The only question is whether they will realize that this is nothing but politics and shut it down or let the Dems get away with the biggest political crime in our history.

I remember when Republicans used to brag about being the Moral Party.  The party that believed in the Justice and Facts.  You guys always made fun of us Democrats for not knowing what was true and what wasn't, not thinking logically, being driven by partisanship and emotions.

Now look at you.   With possible new information coming out (we didn't know before that Bolton had actually heard Trump say to stop the funds to Ukraine until they investigated Biden), why do you object?  Because he has the right to appeal revealing those facts (even though that would delay the process until after the election Trump wanted to influence).  Because in a "real court case" it would have been dismissed.  Because the claims weren't previously sufficiently developed before they were brought to the Senate (in spite of the fact that they couldn't get the evidence in a timely manner).

Tell me, do you give a flying f**k whether Trump actually tried to use his position as President to extort another nation, one that was fighting an invasion, in order to get dirt on a political opponent?  Or do you just want to make sure all the i's are dotted and all the t's crossed before the Senate gets to judge?

I ask because the Trump defense team and the vast majority of Republican Senators don't care.  They are quite willing to give the President kingly powers to do whatever he likes (if its for the good of the country, like having Trump as President, he's justified in just about anything he does) as long as it is a Republican President.  Watch how fast they spin around when a Democrat is elected to our highest office.

We need to hear from Bolton to establish what the facts are.  Whether those are established in the House or the Senate does not change the facts.  And if Trump tried to use his office to extort another nation into helping with his election, he should be removed from office.  Anyone who believes in justice and facts would agree with that.

But those don't matter much to Republicans anymore, do they?

BTW, the Dershowitz comment that constitutes a kill shot for the impeachment, and has opponents hot and bothered is this:

“If a president does something which he believes will help him get elected in the public interest, that cannot be the kind of quid pro quo that results in impeachment.”

This quite clearly refers to something that is in the public interest AND could help a president get elected.
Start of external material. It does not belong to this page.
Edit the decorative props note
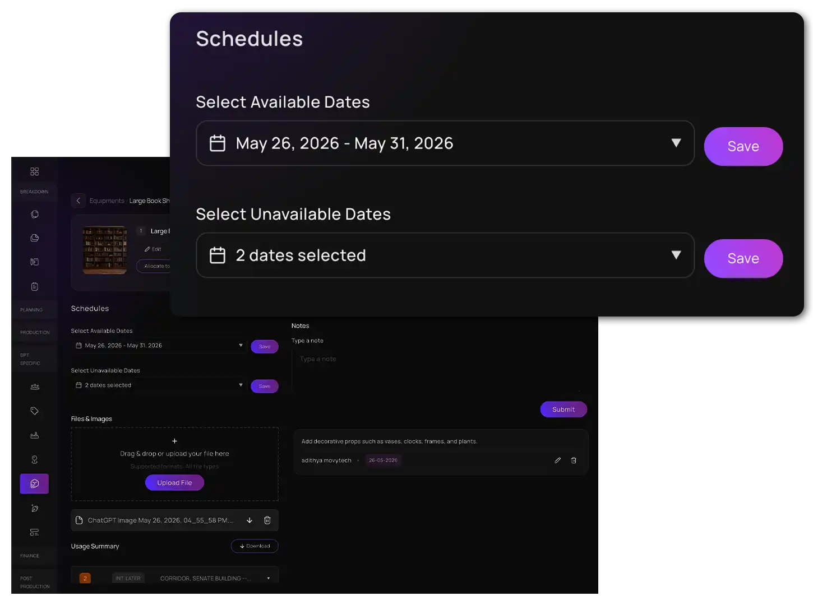The height and width of the screenshot is (605, 813). click(557, 460)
Dershowitz does not have a history of being obtuse or vague.

The reactions are boringly predictable but basically variations of "So what you're saying is if Trump thinks his re-election is in the public interest, he can do anything!"

In my experience, anytime an logical arguments begin with "so what you (he/she/they) are saying is..", you're no longer arguing logically/factually and have directly crossed into mind reading.
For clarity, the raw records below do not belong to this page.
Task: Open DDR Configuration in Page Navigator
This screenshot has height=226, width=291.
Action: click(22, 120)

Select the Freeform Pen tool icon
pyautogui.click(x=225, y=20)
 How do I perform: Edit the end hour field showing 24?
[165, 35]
Schiff and lots of others (Colbert, seriously I thought you were smarter dude) are already using edited/mind-reading versions of Dershowitz's quote across the media. It's all they have left because how would you argue it as stated?
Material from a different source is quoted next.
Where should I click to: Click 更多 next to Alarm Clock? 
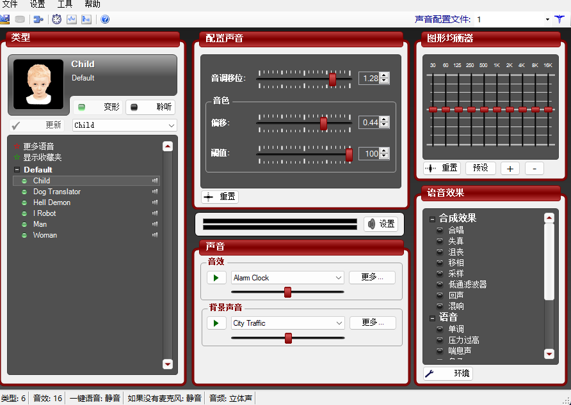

It's not mind reading.  It's logical inference.  (You've heard of that, haven't you?)

What is or is not in the "public interest" is a political question.  One can argue that making the Democratic Party illegal would be in the "public interest."  Ask any partisan Republican.  Just because you might disagree doesn't make it not so.  So the range of justification of something being in the "public interest" covers just about any action, including deciding that being President is ultimately in the public interest, especially if you are a very stable genius, so much smarter than everyone else! :)

Besides, the whole point of this impeachment is the firm belief that investigating debunked theories, those only held by the rightwing fringe, is in no way "in the public interest."  The only interests it would help is Trump's and the Republican Party's.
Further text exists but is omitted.